TEXT SHOWN below:
Grants of Certiorari:
· Blueford v. Arkansas (whether double jeopardy bars reprosecution for offense when jury has announced not-guilty vote on that offense but deadlocked on lesser-included offense).
· Greene v. Fisher (re: point during state criminal proceedings at which relevant Supreme Court decisions become clearly established Federal law for purposes of AEDPA). Interesting recap by Rory Little, here.
· Florence v. Bd of Chosen Freeholders (re: jail's suspicionless strip searches of new admittees - here, a man jailed because of a computer error on past traffic fine).
· Judulang v. Holder (whether lawful permanent resident convicted of offense rendering him deportable and excludable, but who did not depart and reenter between conviction and commencement of removal proceedings, can seek discretionary relief from removal under Immigration and Nationality Act).
· Reynolds v. U.S. (re: standing under SORNA to challenge AG's interim retroactivity rule).
· Maples v. Thomas (whether procedural default caused by state and blameless petitioner's counsel is excusable).
· Howes v. Fields (whether it is clearly established that a prisoner is per se "in custody" whenever isolated from general population and questioned).
· Martinez v. Ryan (whether state criminal defendant barred from raising IAC on direct appeal but who has state law right to raise IAC in first post-conviction proceeding has right to effective assistance at that proceeding ).
Short Circuits, Solid States, and other persuasive authority.
· U.S. v. Pleau (1st Cir.) (once the government has opted to request custody under Interstate Agreement on Detainers, it is bound by IAD's terms, which include governor's right to refuse request).
End of TEXT SHOWN.
RECORDED DATA below:
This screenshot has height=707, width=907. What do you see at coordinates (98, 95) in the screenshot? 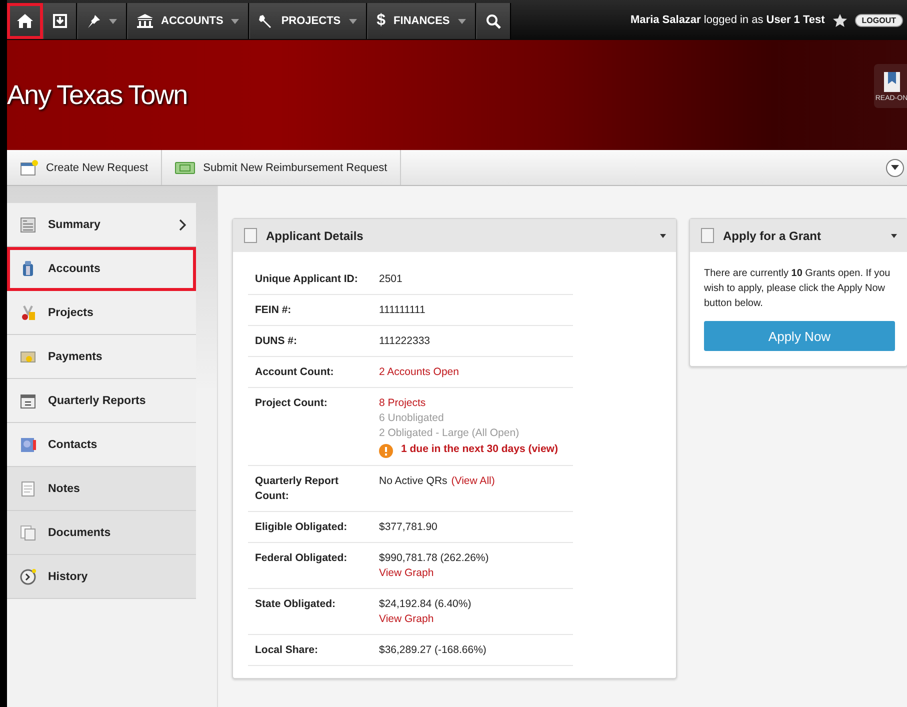
I see `site-title: Any Texas Town` at bounding box center [98, 95].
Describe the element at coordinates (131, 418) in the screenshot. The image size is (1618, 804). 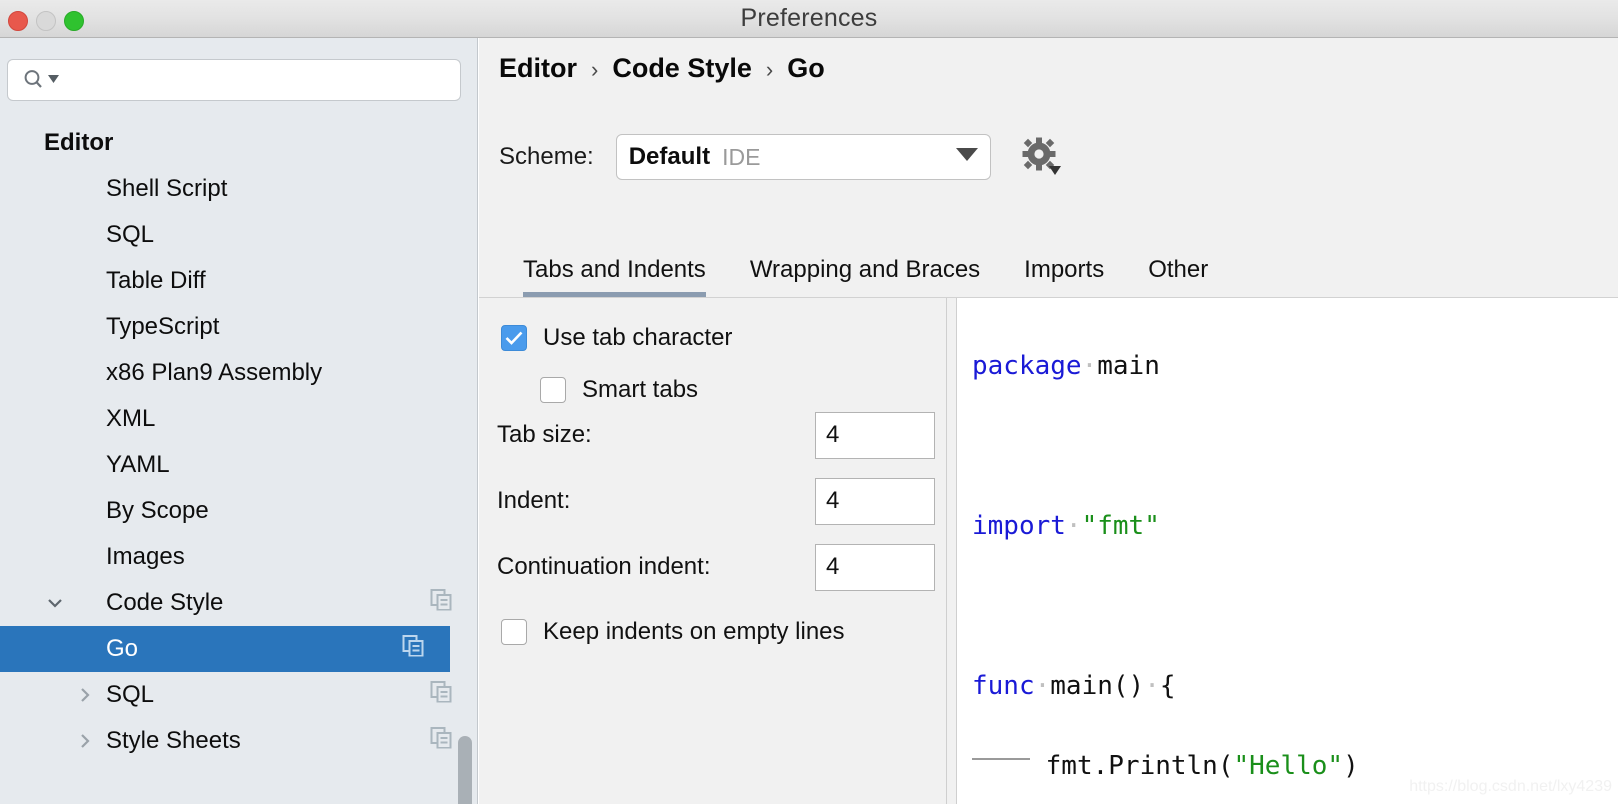
I see `sidebar-item-label: XML` at that location.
End of RECORDED DATA.
▶ _QUESTIONS_:
**a.** In the text on Supreme Court certiorari grants, answer these:
(i) Why was the man in Florence v. Bd of Chosen Freeholders jailed?
(ii) Under which act does Reynolds v. U.S. raise standing to challenge the AG's interim retroactivity rule?
(iii) In U.S. v. Pleau, what agreement did the government use to request custody?
**b.** From the text on Supreme Court certiorari grants, return the part that opens with the words containing "Short Circuits, Solid" and closes with "to refuse request).".
**c.** What comes next in the text on Supreme Court certiorari grants and circuit rulings? Supply the next part, starting after its last sentence.

▶ _TASK ANSWERS_:
**a.**
(i) Because of a computer error on a past traffic fine.
(ii) SORNA.
(iii) The Interstate Agreement on Detainers.

**b.**
Short Circuits, Solid States, and other persuasive authority.
· U.S. v. Pleau (1st Cir.) (once the government has opted to request custody under Interstate Agreement on Detainers, it is bound by IAD's terms, which include governor's right to refuse request).

**c.**
· U.S. v. Archer (2d Cir.) (extrapolation from four fraudulent I-687 amnesty applications presented at trial was insufficient to prove 100 or more fraudulent documents at sentencing, where government "presented no evidence" the four applications were representative sample) (defendant's calling former employee a "pussy" for testifying was not obstruction, notwithstanding epithet's recipient being "afraid" of the "unpleasant name") (restitution order was improper where alien victims' use of defendant attorney's services may have been part of independent visa fraud).
· Prus v. Holder (2d Cir.) (immigration) (New York third-degree promoting prostitution is not aggravated felony).
· U.S. v. Vann (4th Cir.) (en banc) (even if subsection of state "indecent liberties" offense was an ACCA violent felony under modified categorical approach, government did not prove convictions were sustained under that subsection, though indictment charged in conjunctive).
· U.S. v. Smith (6th Cir.) (defendant originally sentenced below applicable guidelines range due to erroneous calculation was nonetheless entitled to benefit of new crack guidelines based on the same (mis)calculation).
· U.S. v. Blechman (10th Cir.) (admission of AOL and PACER records as business records to show account ownership info was error (though harmless) because relevant information was unverified user input).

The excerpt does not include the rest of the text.